I think it could be from when I placed some eco-complete into the tank, but it was turned off in the process. The only thing could be that I turned it back on too early. 

Either way, it was clean, and looked in mint shape when I got it. 

I would just like to know some possible solutions, or what to replace. 

I can be sure that it does not have a build up of anything to block outflow and it blows out the air inside the filter right away. 

Thanks for any help!


----------



## SeaHorse_Fanatic (Apr 22, 2010)

What media are you using inside? The rated flow is with an empty filter, I believe. Once you add the sponges, floss, etc., that could drop your flow rate down a lot. Not sure what you have so hard to say if that's the problem.

You could test by taking all media out & then turning it on with just water flowing through empty XP3.

Anthony


----------



## iKuik (Apr 24, 2010)

That could be true, buuuut the GPH is so slow... it is a spray bar also, so I will check. 

I doubt it though because I have smaller filters (Fluval 304) with a spray bar that is full of media which has a creates a lot more current than this XP3 currently has, but thanks for your advice I will try that later.
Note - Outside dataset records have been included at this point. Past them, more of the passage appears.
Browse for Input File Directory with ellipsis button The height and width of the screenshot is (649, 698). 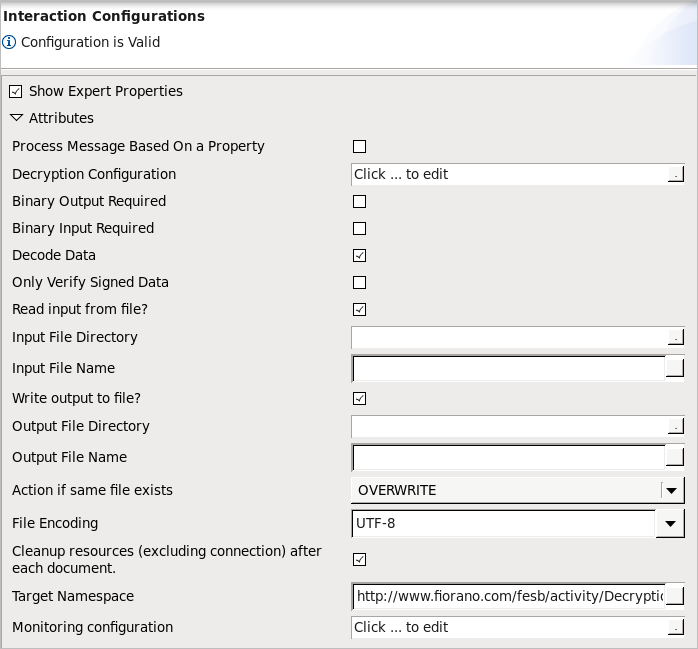(675, 337)
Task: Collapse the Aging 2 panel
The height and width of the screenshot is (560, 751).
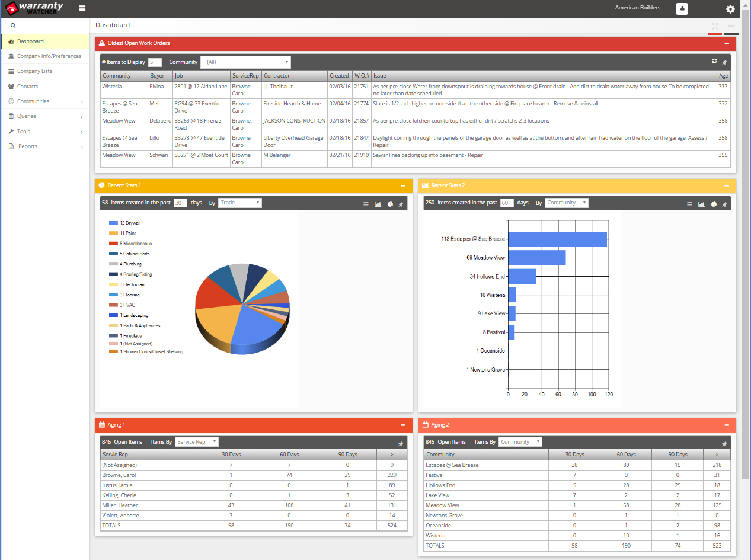Action: 726,425
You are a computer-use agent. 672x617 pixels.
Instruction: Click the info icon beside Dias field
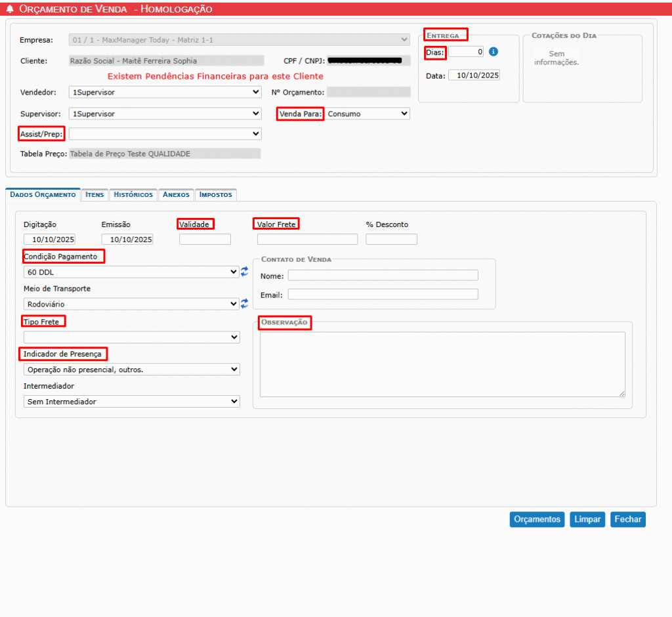pyautogui.click(x=494, y=52)
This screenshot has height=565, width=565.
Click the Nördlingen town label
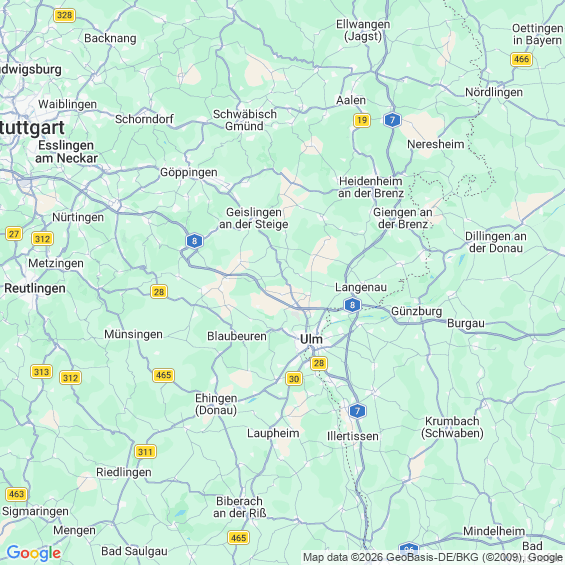(494, 92)

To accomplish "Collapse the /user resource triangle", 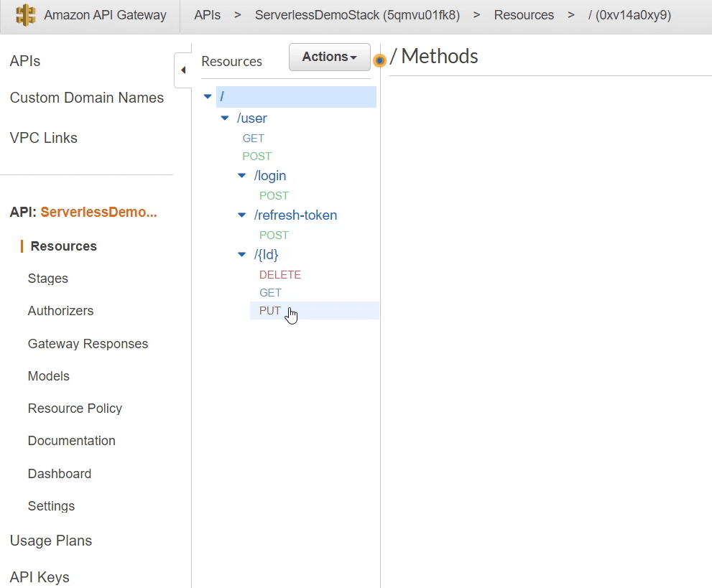I will [x=225, y=118].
May buy a new impeller because I will need some time or later probably


----------



## gimlid (Apr 23, 2010)

I ditched the spray bar on my xp4 and the flow doubled. I will never use a spray bar again. I am trying to alter my eheims also.


----------



## WCL (Apr 26, 2010)

Which model Eheims are you trying to alter?


----------



## iKuik (Apr 24, 2010)

Isn't the flow coming out not too big of a deal an actually better for plants?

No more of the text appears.